September 29th, 2008 – by: sayohat
It's been awhile since I have looked in the mirror to see bloodshot eyes staring back at me. I normally have the ability to catch some sleep on airplanes, but the 6-hour flight from Dulles Airport to Dublin didn't produce much rest, and it didn't help that I was faced with a 5-hour layover until the next flight. I'm now in Riga awaiting my next and final leg of the trip to Tashkent. It has been a surreal journey the past week, and as frenetic as it sometimes was I somehow maintained more of a sense of calm that I'd ever mustered before. Of course I've already realized things I should probably have brought with me, like a daypack that isn't coming apart at the seams, but so far so good. Let's just say the bloodshot eyes are part of the process.

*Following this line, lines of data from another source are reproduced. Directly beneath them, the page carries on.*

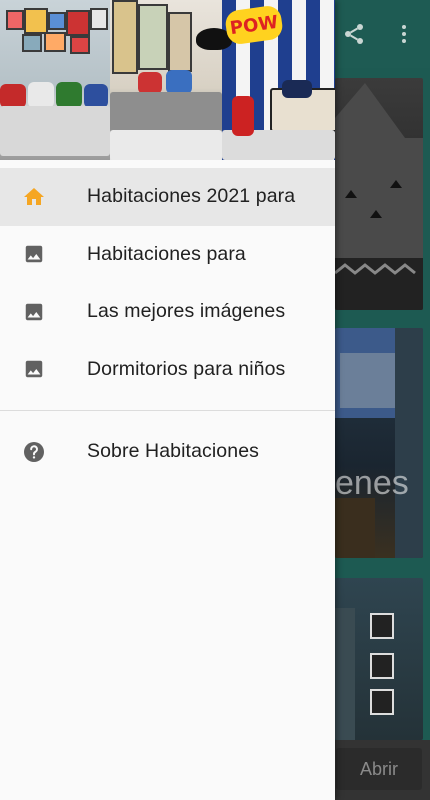  Describe the element at coordinates (354, 34) in the screenshot. I see `share-icon` at that location. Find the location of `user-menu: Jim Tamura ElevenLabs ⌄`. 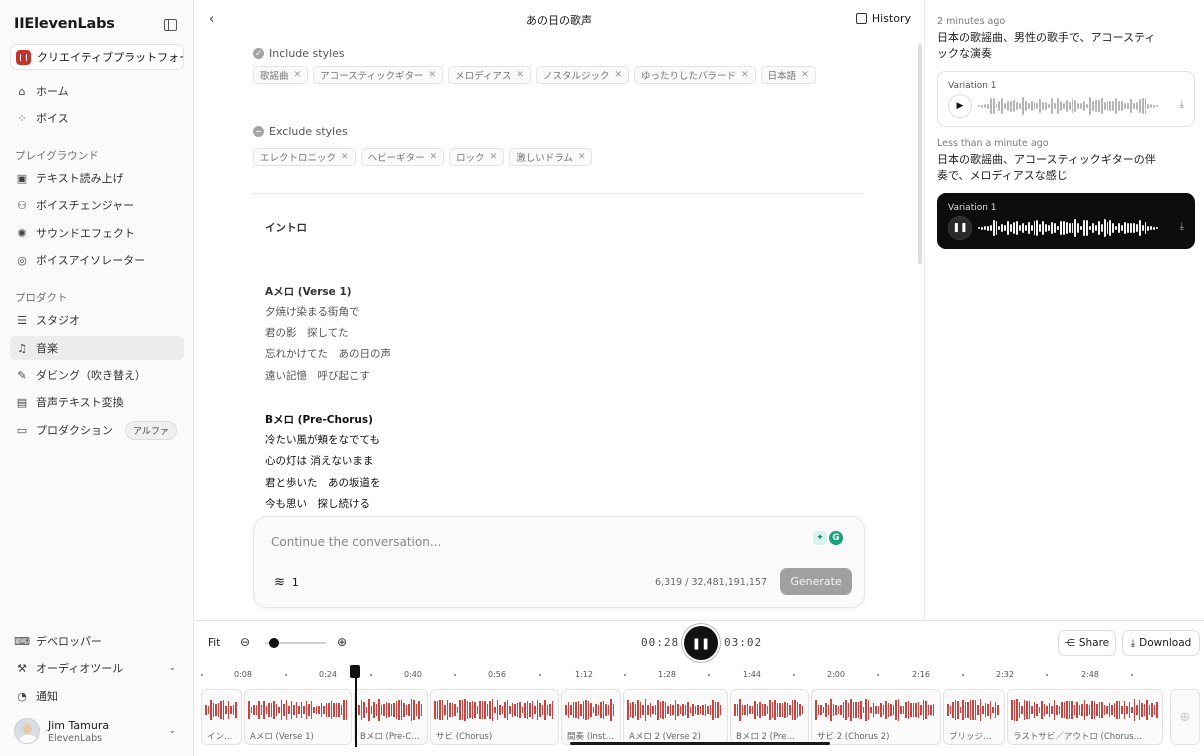

user-menu: Jim Tamura ElevenLabs ⌄ is located at coordinates (99, 731).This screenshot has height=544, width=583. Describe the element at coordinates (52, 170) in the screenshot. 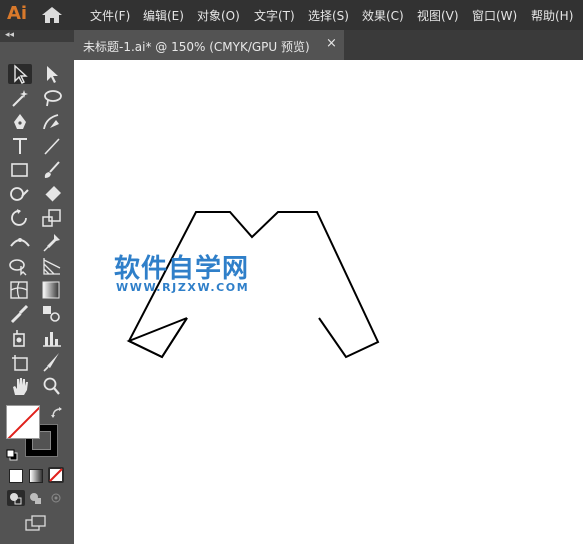

I see `paintbrush-tool-icon` at that location.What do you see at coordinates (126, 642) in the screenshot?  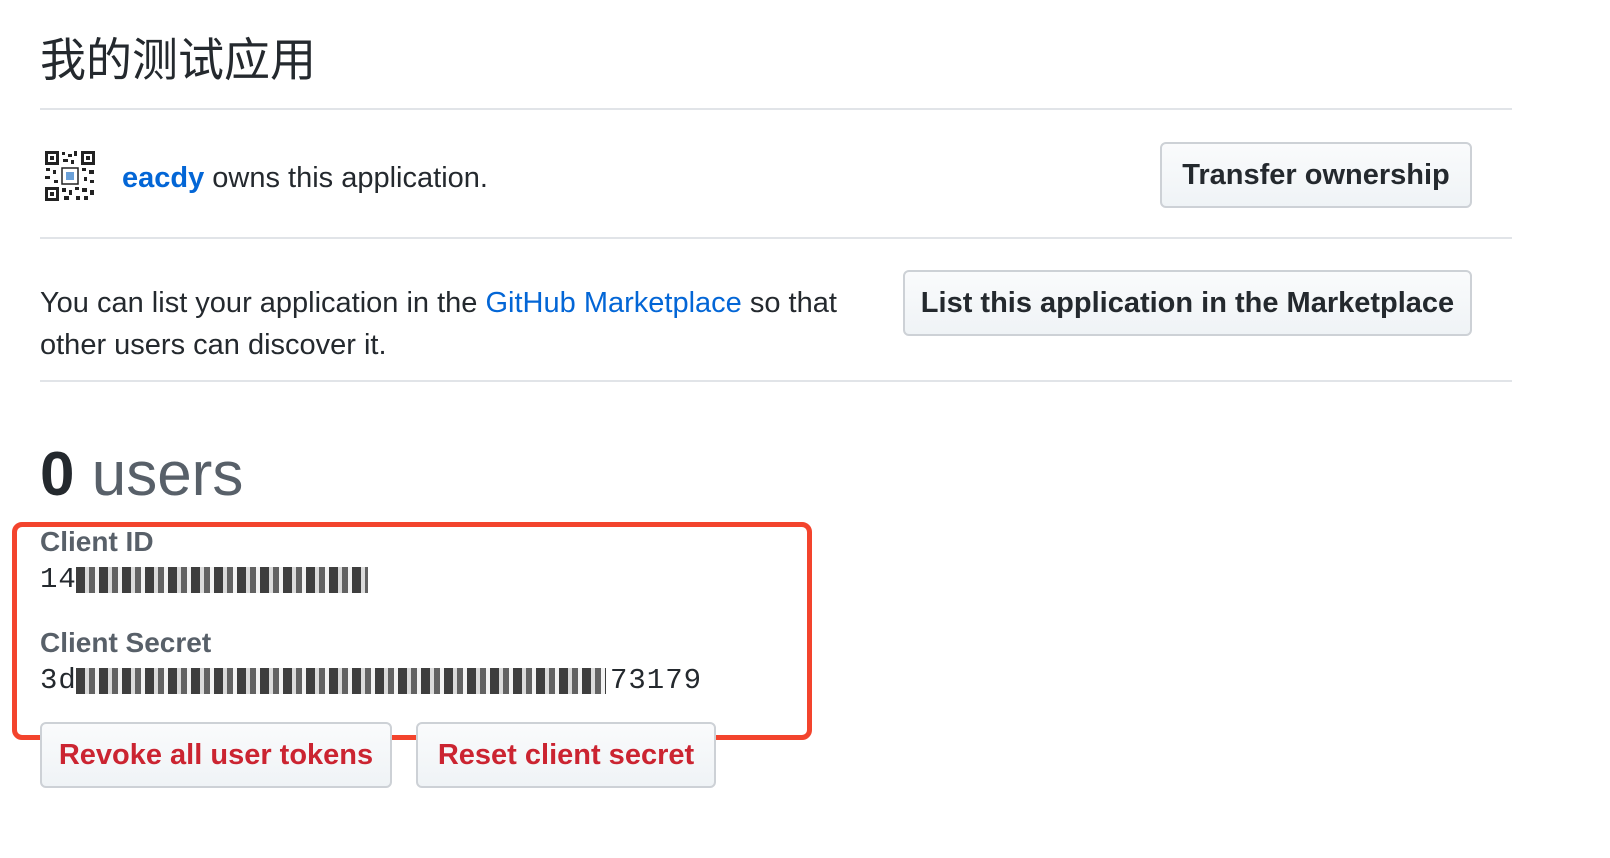 I see `client-secret-label: Client Secret` at bounding box center [126, 642].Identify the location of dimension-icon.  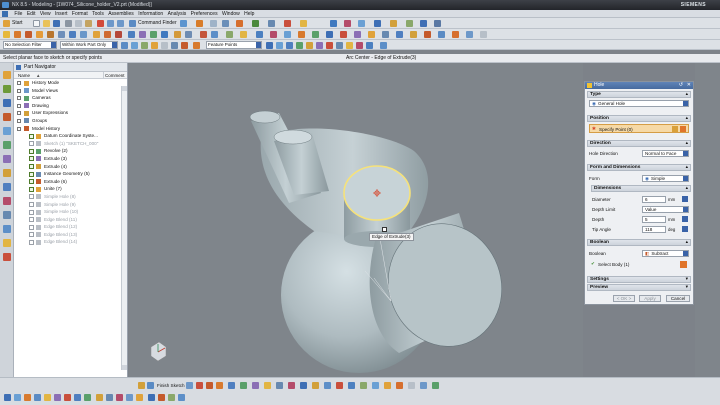
(352, 386).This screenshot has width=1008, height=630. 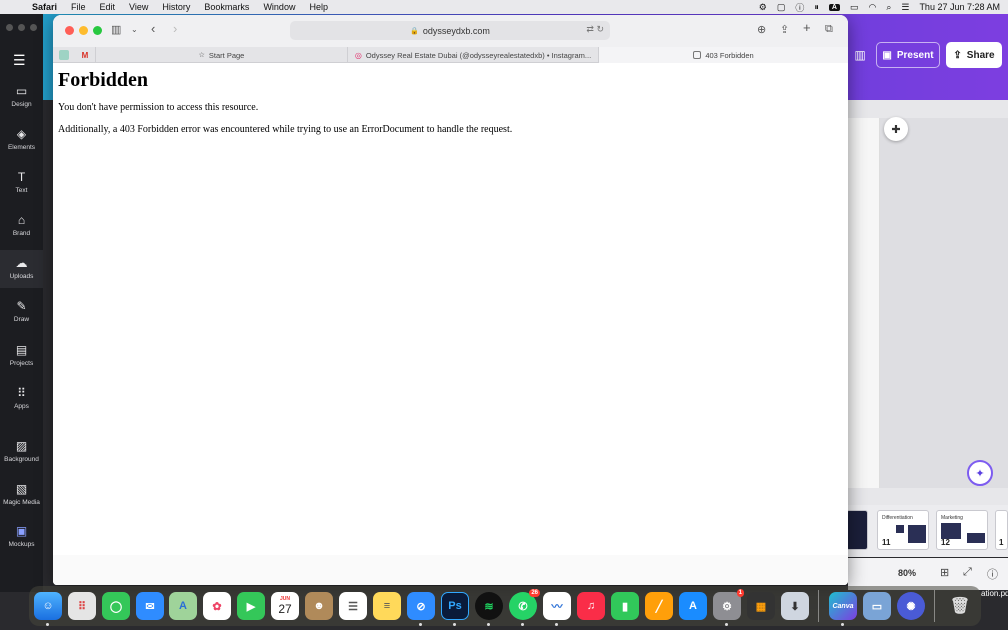 I want to click on page-thumbnail: 1, so click(x=1002, y=530).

For me right now, time is suspended between yesterday and tomorrow when I'm scheduled to arrive at my final destination. How can one measure time when breakfast follows dinner by less than three hours? While this can also happen domestically, I never stopped to notice the feeling of transition that comes with a longer term travel adventure, though I've done it before. I'm morphing from one persona to another and adopting the carefree attitude so necessary for these kinds of adventures. Airplanes and airports have become my collective cocoon, each stop a stage in my development of letting go. Everything that happened up until the plane left Washington now feel as distant as they truly are, yet at the same time are with me in the form of an essence. Foreign sights and sounds take on new meaning and deeper resonance. The magnitude of what I'm doing is etching itself into my brain, thus far unfinished. When all my senses are assaulted tomorrow morning I will be forced to complete my transition and venture towards the next adventure.